- _Task objective_: From the line containing "This screenshot has width=511, height=370." to the end of the records below, output each line exactly; include both ends and nothing else.

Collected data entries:
= Beginning of Section =
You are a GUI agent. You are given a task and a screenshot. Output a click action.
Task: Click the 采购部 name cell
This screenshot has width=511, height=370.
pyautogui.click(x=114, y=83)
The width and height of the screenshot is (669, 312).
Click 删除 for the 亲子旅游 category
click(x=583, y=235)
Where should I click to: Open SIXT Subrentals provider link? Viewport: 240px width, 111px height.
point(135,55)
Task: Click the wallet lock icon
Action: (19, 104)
= End of Section =
- _Response to this exercise_:
This screenshot has width=511, height=370.
pyautogui.click(x=114, y=83)
The width and height of the screenshot is (669, 312).
Click 删除 for the 亲子旅游 category
click(x=583, y=235)
Where should I click to: Open SIXT Subrentals provider link? Viewport: 240px width, 111px height.
point(135,55)
Task: Click the wallet lock icon
Action: (19, 104)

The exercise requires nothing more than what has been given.